Me conocí hace poco... venía de pensar en una biblioteca, venía de escuchar música en un autobús, venía de llegar a casa y tumbarme un minuto, venía y me encontré.
Ahí estaba yo, con unos años a cuestas que ni pesaban ni dejaban de pesar.
Ahí estaba, aquí estoy... con un pasado que me forma y me deforma, con el que lucho estandole agradecida. Aquí estoy con un futuro que no existe. Aquí, en un presente vivo. Con sabor a tabaco, con calor de chaqueta en lana, con parpadeos oculares, con insonorada respiración lenta, con molestia de pelo picandote la cara, con leve dolor de espalda, con un hermano queriendo ir contigo a la Vall d'Aran, con un gato inquieto que se sube en la falda y te deja rastro con sus blancos pelos largos, con los dedos cansados y una uña rota...
Aquí estoy y aunque mi rosal se deslice hacia una luna lejana buscando el calor de una farola en la noche de un acantilado gallego, y aunque mi rosal se encuentre algo inconnexo sin sus raíces recién salido de la salvaje naturaleza... tiene sus rosas perfectas, con sus necesarias espinas que hacen el daño justo, con sus nutrientes hojas verdes llenas de color, con sus enredaderas mentales que lo enlazan a la emoción de las relaciones más profundas que me complementan.

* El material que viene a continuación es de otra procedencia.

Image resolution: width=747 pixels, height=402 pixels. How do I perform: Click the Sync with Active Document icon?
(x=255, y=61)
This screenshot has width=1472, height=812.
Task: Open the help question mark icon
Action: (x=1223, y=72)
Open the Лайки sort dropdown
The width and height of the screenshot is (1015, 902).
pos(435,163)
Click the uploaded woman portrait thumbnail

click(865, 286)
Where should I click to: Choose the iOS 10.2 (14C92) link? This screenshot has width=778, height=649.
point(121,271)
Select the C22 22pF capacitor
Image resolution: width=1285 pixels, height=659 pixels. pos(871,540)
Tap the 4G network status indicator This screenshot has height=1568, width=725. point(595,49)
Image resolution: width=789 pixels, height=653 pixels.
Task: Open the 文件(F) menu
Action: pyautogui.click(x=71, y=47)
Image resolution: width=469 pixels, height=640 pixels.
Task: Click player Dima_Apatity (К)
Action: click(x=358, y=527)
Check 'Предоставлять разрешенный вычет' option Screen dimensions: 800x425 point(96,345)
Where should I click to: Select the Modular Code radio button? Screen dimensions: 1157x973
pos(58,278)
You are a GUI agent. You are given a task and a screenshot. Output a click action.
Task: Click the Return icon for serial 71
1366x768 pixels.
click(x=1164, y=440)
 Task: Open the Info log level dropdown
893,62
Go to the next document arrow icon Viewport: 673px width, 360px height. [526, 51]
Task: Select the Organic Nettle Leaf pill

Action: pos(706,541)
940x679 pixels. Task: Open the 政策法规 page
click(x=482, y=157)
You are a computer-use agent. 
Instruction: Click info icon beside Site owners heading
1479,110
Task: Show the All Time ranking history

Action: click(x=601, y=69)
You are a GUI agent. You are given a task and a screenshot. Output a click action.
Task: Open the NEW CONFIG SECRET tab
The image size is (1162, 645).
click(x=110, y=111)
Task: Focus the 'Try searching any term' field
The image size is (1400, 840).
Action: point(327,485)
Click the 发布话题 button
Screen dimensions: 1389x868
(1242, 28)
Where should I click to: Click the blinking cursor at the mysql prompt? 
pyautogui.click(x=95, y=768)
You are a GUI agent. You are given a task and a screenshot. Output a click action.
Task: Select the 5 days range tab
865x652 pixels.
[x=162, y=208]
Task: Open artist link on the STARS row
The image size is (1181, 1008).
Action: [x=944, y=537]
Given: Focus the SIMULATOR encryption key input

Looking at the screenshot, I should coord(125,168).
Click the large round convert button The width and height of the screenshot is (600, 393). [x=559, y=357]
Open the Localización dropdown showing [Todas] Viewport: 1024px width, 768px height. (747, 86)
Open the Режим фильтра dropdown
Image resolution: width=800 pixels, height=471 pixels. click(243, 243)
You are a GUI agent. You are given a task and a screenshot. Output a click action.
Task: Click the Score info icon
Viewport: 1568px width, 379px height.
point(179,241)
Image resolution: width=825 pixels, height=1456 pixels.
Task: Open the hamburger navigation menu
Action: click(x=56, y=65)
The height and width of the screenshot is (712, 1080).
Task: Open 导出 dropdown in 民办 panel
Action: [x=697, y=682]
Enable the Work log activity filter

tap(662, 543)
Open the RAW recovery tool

Por primera vez, estoy aquí, me he recibido sorprendida y con algo de miedo, y me he quedado fascinada de mí, que no de otro, de otros o de cualquiera... de mí.
Soñar es un acto de perfección emocional que te hace volar alto y sentirte perfecto, pero yo no soy perfecto y cuando despierto, ya no encuentro una caída irreparable, encuentro una vuelta a una vivencia de imperfección emocional donde vuelo caminando y me siento el imperfecto más increible.